**WHAT IS NEEDED:**
Below are some records; output exactly the lines from the line with "Task: Click Sell" to the line with "The image size is (490, 500).", both ends kept, and nothing more.

====== SUPPLIED RECORDS

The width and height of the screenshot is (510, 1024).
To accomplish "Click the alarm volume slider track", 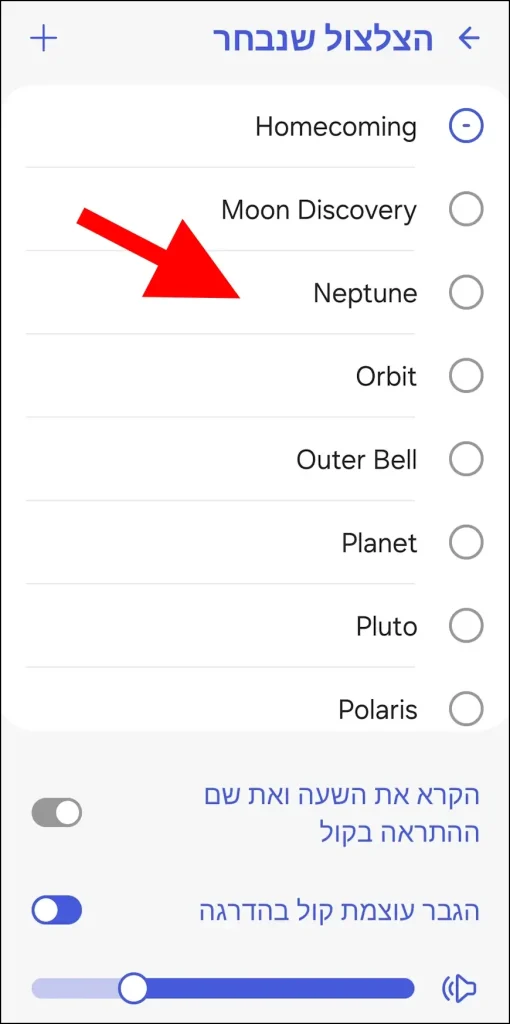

============
====== SUPPLIED RECORDS

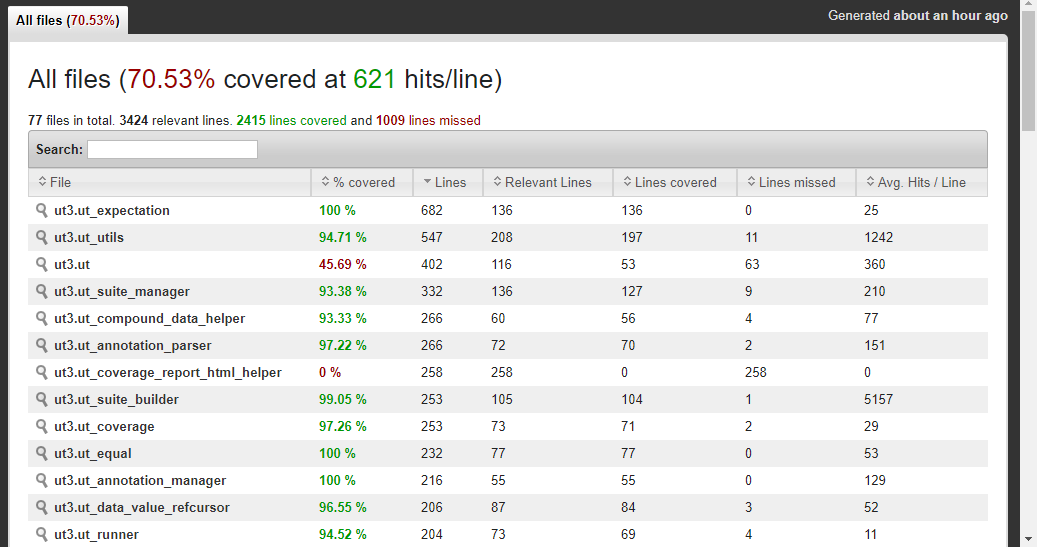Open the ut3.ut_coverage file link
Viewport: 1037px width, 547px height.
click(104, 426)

============
====== SUPPLIED RECORDS

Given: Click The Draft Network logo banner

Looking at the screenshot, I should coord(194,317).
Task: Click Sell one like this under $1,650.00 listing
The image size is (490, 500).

============

**OUTPUT:**
Task: Click Sell one like this under $1,650.00 listing
The image size is (490, 500).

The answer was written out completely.